Sıradan bir gündü. Belki de sadece günler benim için sıradanlaşmıştı. Ben rahatlığıma sıradanlık diyordum başkaları ise, "hayat"...

İnsanları anlayamıyordum. Başta kendim olmak üzere herkes bana fazlasıyla yanlış geliyordu. Kendimi dünyada bomboş bir insan olarak görüyordum. Teknoloji çağına fazla kaptırılmış insanlardan bir farkım yoktu sanki. Başkalarını düşünmüyordum. Sadece tek bir özne vardı hayatımda "ben"...

Dedim ya rahatlık bana sıkıcı geliyordu diye; sizce de öyle değil mi? Hepimiz insanız, hepimiz inanışlar fark etmeksizin bir şekilde varolduk ve şu an ölümlü bir evrende sonumuzu bilmeden sadece bu evrene adapte olarak yaşamak zorundayız. Tabii öldüğümüz güne kadar. Peki kim biliyor bu günü? Kim ölmeden önce
"Ben şu gün öleceğimi biliyorum" dedi ve o gün geldiğinde öldü? Hiç kimse değil mi? Peki böylesine bir evrende böylesine adapte olamayan insanlara ne oldu? Ölümü beklediler mi? Yoksa ölümü bekleyemeden kendileri ölüme yürüdü mü? Ya onlar ölüme yürümeyi seçmedilerse? Ya sadece hayat kavramı onları sürükledi ve onlar da süreci hızlandırdılarsa?

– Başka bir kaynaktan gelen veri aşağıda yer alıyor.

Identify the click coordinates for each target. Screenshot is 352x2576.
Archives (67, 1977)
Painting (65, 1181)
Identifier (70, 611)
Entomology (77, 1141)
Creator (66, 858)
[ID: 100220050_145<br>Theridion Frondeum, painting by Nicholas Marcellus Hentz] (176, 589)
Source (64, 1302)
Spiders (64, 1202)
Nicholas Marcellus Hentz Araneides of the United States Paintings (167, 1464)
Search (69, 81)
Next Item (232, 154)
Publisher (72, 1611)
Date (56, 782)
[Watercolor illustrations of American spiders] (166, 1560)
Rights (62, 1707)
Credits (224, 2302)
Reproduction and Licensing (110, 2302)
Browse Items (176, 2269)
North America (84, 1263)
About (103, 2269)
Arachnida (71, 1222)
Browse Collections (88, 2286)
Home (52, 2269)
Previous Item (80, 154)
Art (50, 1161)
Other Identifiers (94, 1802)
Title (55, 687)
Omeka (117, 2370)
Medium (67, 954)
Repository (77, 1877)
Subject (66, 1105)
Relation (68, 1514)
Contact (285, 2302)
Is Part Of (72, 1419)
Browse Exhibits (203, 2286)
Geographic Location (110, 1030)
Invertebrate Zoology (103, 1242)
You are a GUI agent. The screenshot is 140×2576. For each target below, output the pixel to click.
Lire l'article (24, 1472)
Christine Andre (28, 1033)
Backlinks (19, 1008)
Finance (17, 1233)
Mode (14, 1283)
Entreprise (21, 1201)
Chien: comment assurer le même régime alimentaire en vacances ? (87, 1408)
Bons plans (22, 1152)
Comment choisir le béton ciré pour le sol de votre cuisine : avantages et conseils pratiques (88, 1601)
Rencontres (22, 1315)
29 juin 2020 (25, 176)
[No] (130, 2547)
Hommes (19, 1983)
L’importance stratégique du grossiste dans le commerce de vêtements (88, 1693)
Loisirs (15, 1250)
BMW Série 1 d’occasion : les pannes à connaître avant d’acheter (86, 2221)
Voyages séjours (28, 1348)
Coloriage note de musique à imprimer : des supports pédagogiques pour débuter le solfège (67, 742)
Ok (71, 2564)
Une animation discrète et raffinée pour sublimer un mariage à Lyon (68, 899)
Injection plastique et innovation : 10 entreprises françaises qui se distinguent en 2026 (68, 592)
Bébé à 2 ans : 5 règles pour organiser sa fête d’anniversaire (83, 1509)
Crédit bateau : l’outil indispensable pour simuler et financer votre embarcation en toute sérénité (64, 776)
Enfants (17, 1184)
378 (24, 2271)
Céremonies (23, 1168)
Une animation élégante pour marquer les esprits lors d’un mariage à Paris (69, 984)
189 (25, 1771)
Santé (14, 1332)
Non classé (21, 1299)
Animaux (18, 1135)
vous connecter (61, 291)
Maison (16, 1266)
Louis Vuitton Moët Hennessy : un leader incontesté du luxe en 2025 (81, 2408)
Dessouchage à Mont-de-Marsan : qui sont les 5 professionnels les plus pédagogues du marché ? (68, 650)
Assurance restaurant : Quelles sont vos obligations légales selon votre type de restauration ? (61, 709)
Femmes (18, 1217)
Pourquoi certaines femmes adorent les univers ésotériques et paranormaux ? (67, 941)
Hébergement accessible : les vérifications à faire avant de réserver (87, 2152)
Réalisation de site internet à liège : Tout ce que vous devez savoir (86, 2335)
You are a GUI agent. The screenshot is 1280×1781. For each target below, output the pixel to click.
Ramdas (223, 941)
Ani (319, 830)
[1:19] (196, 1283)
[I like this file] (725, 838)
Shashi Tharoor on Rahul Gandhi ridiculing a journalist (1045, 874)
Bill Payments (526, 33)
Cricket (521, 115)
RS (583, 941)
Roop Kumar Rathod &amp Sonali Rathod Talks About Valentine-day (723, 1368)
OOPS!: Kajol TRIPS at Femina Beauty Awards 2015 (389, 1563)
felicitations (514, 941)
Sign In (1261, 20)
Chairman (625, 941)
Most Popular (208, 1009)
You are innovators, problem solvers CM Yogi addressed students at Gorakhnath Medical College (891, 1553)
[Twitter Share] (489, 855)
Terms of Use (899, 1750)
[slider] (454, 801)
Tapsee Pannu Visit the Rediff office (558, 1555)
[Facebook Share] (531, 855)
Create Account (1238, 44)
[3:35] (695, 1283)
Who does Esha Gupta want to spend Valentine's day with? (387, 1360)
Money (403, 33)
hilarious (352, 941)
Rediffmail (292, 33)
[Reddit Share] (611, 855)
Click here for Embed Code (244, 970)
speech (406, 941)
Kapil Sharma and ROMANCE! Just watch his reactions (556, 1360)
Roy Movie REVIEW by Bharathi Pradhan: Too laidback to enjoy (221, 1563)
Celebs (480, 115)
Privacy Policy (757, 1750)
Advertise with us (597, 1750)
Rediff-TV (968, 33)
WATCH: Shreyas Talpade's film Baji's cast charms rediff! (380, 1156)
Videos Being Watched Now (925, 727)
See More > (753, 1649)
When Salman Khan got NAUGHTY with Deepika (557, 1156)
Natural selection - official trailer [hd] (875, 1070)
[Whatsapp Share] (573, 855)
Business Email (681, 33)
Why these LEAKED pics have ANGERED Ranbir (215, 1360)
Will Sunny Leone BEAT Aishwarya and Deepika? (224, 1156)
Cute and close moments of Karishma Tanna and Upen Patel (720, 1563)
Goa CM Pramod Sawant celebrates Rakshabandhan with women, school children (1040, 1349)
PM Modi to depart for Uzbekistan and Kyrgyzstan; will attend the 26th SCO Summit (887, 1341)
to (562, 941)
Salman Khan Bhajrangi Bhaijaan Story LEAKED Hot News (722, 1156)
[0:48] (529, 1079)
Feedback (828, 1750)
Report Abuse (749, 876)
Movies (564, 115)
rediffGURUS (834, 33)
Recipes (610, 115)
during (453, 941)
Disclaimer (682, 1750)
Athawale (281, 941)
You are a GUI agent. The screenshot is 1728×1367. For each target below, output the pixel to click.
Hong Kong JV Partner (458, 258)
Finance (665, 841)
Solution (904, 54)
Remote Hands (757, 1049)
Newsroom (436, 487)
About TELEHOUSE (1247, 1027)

Böylesine bir evrende ne yaptı insan(!)
Ya da ne yapmadı mı demeliyim? Ya da yaptığını sandı mı?

Kimse kimseye dönüp bakmazken, kimse kimseden utanmazken, herkes insanlığını başkalarına gelince kullanırken, düşünceleri kirli insanlarla kanser olurken... Sence de bu dünyayı fazla ciddiye almıyor muyuz?

Her şey elde edene kadar bu dünyada. Elde ettikten sonra başkalarının hayallerini yaşadığının farkına bile varamıyorsun. Oysaki başkalarının hayallerinde yaşamak, bunu hissetmek ve tüm kalbinle duyup bu koca hayata sıkıcı demek sence de vicdansızca değil mi?

Bu sadece sen değilsin. Tüm "dünya" bu şekilde. Bir de bunun adı ne biliyor musun? "Hayat Sınavı"...

Hayat sence de fazlaca sınavlardan oluşmuyor mu? Peki bu sınavları iyi bir şekilde geçmek kadar güzel olan ne biliyor musun? Kendinle beraber hakedenlerinde bu sınavı iyi bir şekilde geçmesi.

Peki ben kime bu güne kadar yardım edebilmiştim? Kendim iyi bir şekilde hayat sınavımı veriyor muydum da başkalarına yardım etmeyi aklımdan geçirmiştim? Hm? Aslında her şey, zehirli ok yönünü sana döndürünce değişiyordu. Çünkü sen o insanların hayallerini yaşarken farkında değildin. Sen onların hayallerinde kurduğu dünyayı yaşarken, onlarsa senin şu anki durumundaydı. Sen onları hayat sınavlarında yardım etmek için elini uzatmadın çünkü neler yaşadıklarını bilmiyordun ama sende onlar gibi olunca, ancak o zaman onları anlayabildin ve yardım etmek istedin. İnsanoğlu neden böyle? Neden bir şekilde birilerine yardım etmek için önce acı çekip onların ne yaşadığını anlamanız gerekiyor? İnsanlar eleştiriye gelince anlama ihtiyacı duymuyorlar fakat kendileri kötü olunca ancak o zaman insanlık kötü oluyor. İnsanlık her zaman kötüydü ama sen bunu, kötülük senin yanına yanaşınca anladın.